§ THE DATA
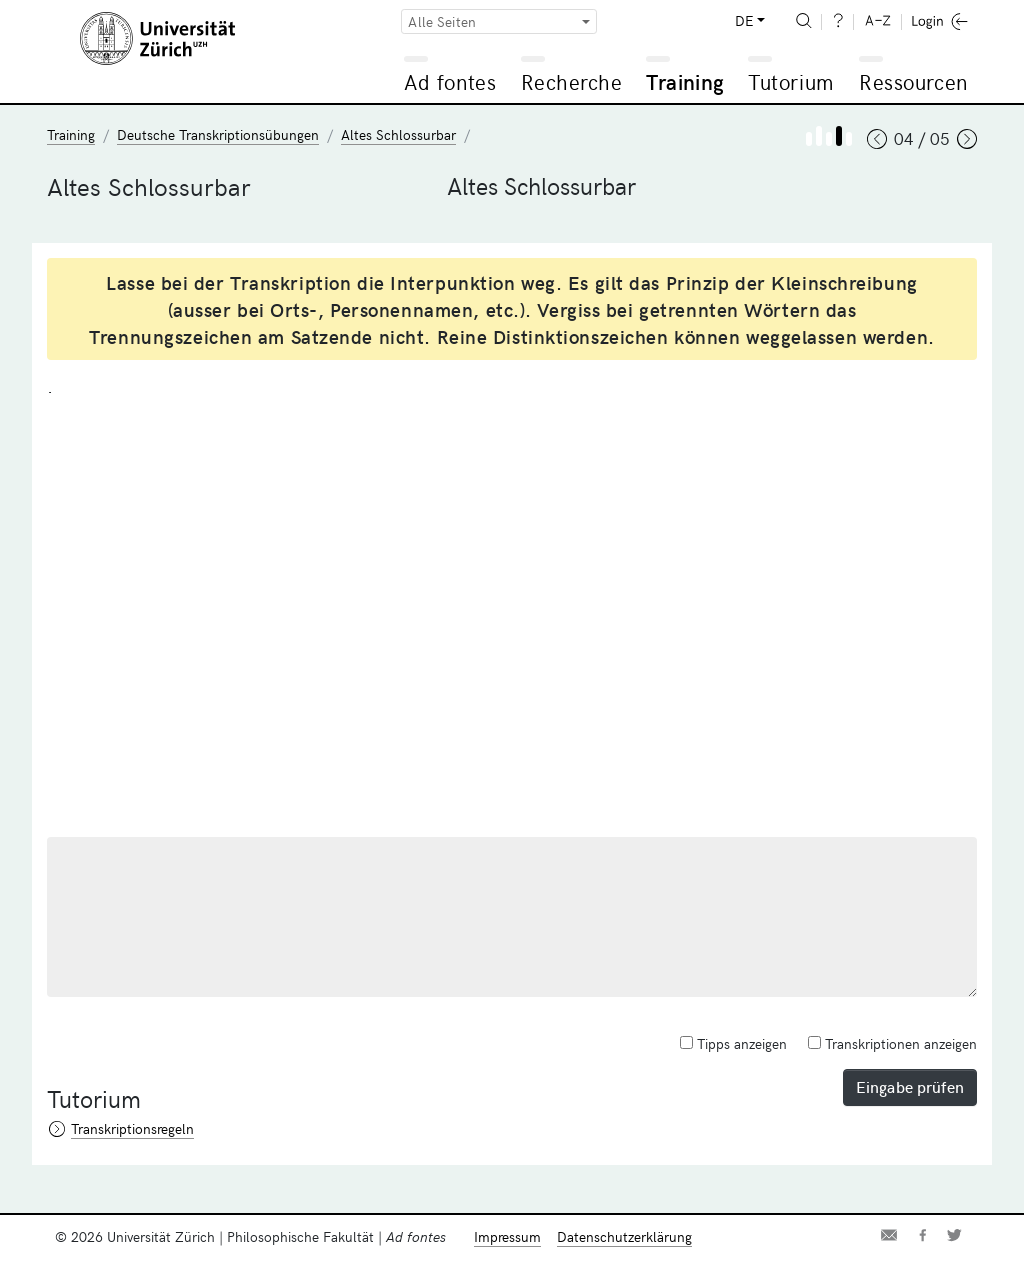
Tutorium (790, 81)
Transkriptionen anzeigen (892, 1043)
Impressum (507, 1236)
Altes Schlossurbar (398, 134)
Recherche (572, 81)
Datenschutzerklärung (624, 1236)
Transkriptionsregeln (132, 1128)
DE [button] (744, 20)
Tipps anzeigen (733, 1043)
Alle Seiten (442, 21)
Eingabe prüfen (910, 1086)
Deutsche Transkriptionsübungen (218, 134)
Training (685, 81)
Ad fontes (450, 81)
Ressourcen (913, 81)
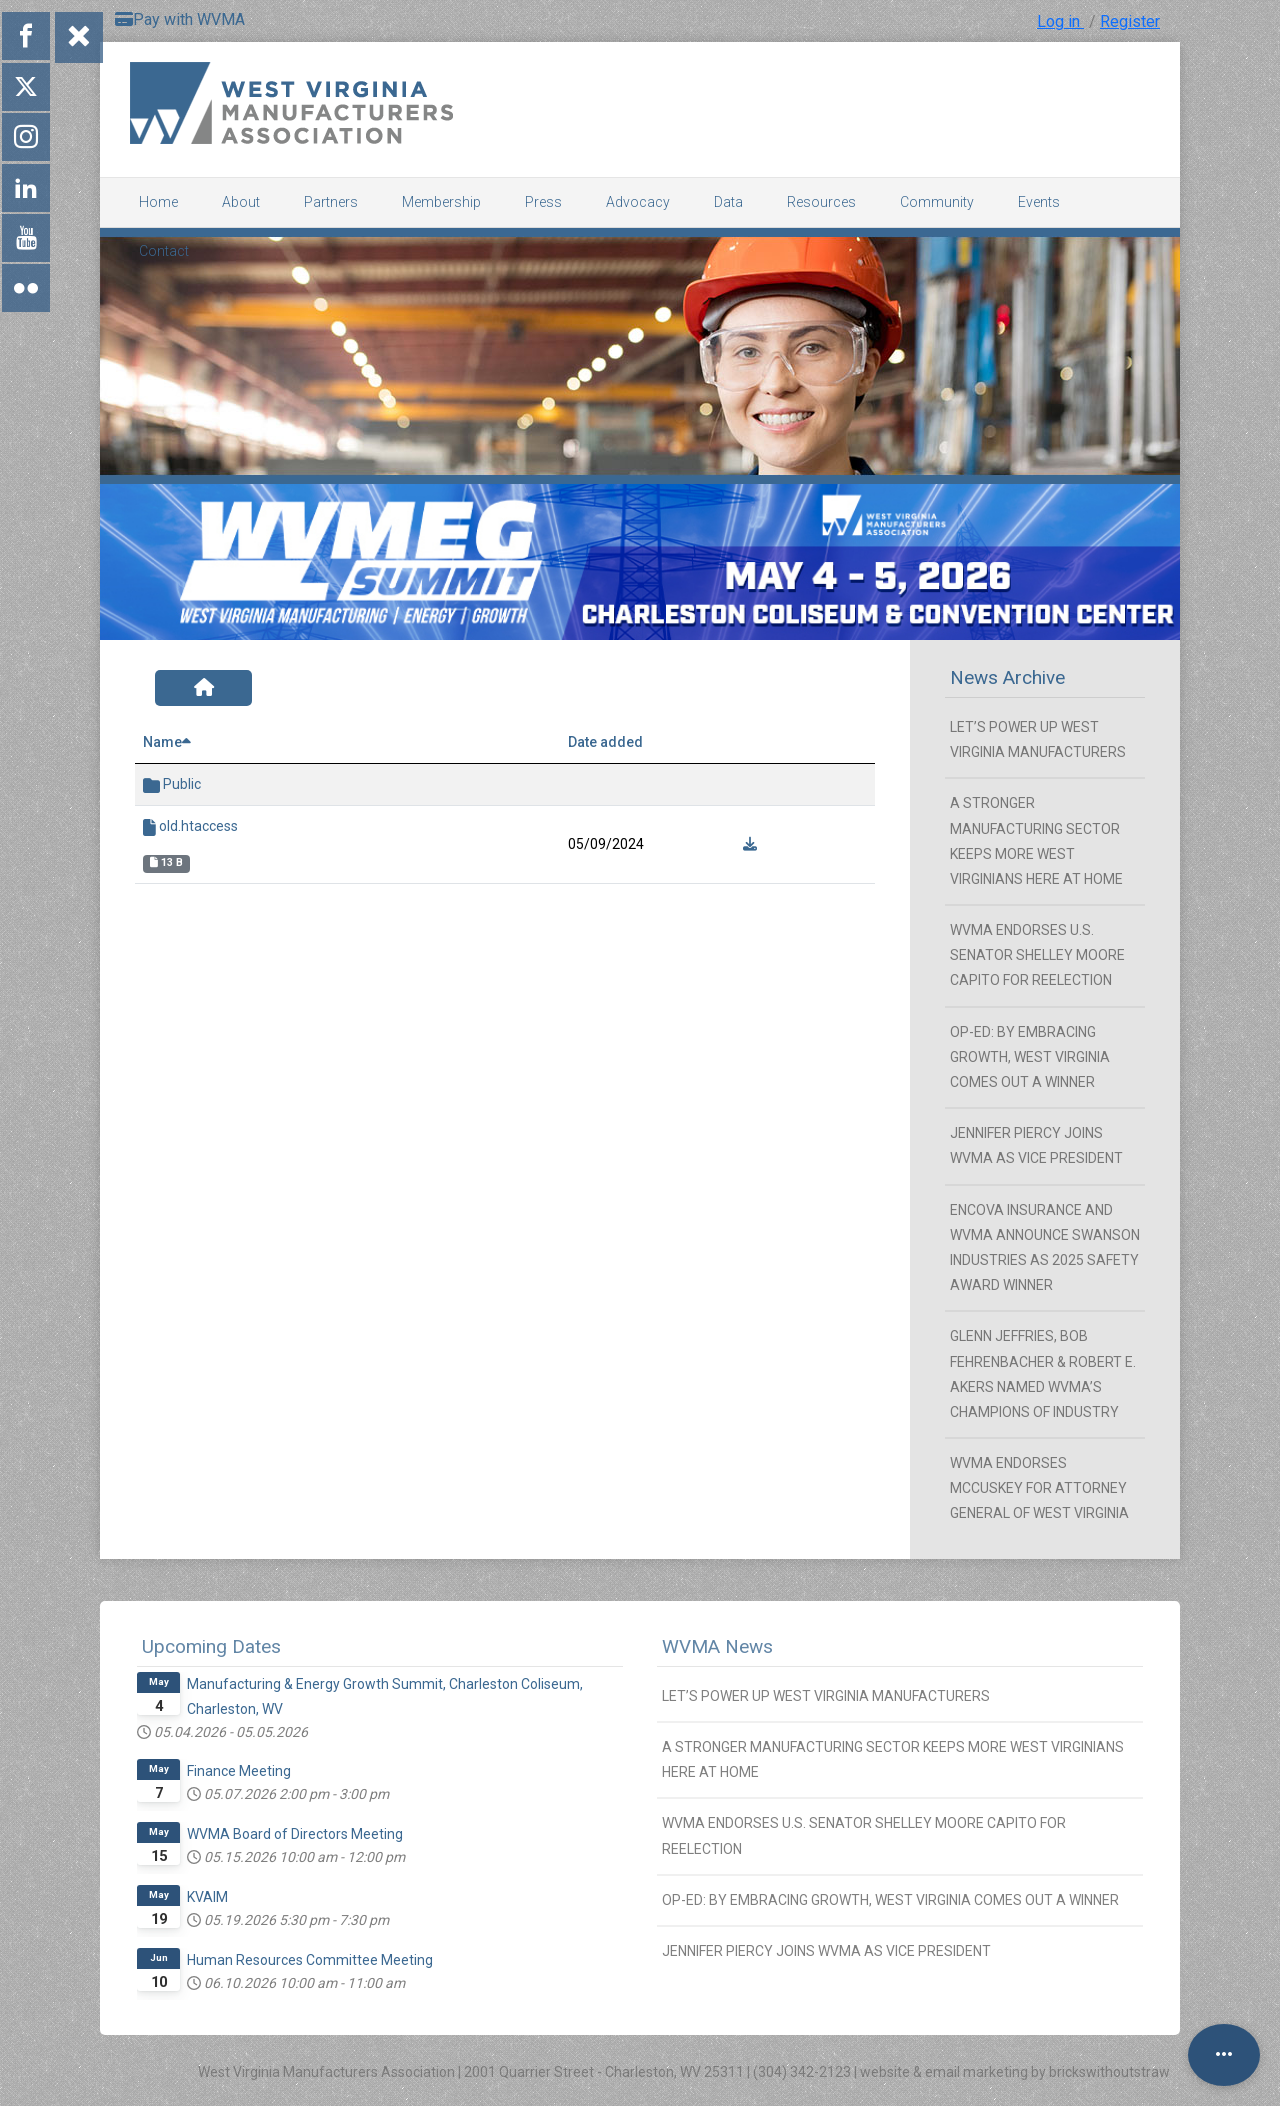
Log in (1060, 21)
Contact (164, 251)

...

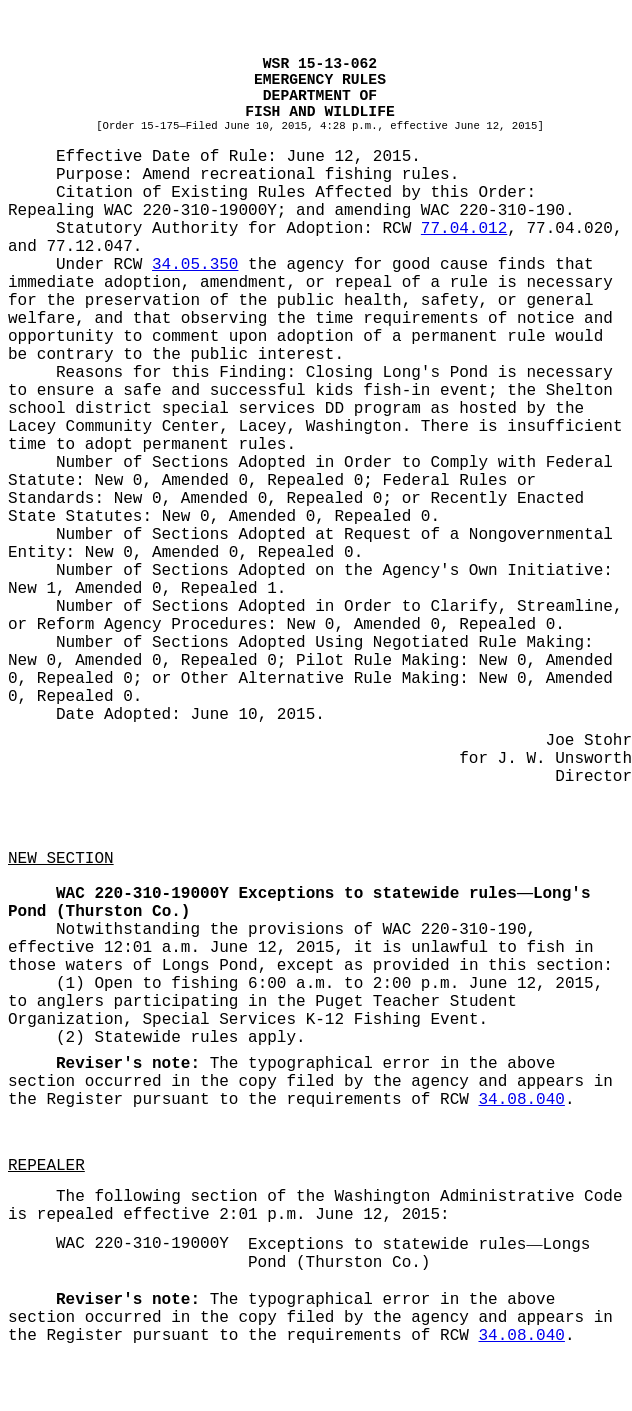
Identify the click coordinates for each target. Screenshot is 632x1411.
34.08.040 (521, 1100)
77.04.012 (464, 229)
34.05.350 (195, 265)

§ AIM OF THE TASK
Copy out everything from the line containing "Transkriptionsregeln (132, 1128)" down to the line containing "Log in (1060, 21)", leaving out any pictures.

§ RESPONSE TO THIS EXERCISE
Transkriptionsregeln (132, 1128)
DE [button] (744, 20)
Tipps anzeigen (733, 1043)
Alle Seiten (442, 21)
Eingabe prüfen (910, 1086)
Deutsche Transkriptionsübungen (218, 134)
Training (685, 81)
Ad fontes (450, 81)
Ressourcen (913, 81)
Log in (1060, 21)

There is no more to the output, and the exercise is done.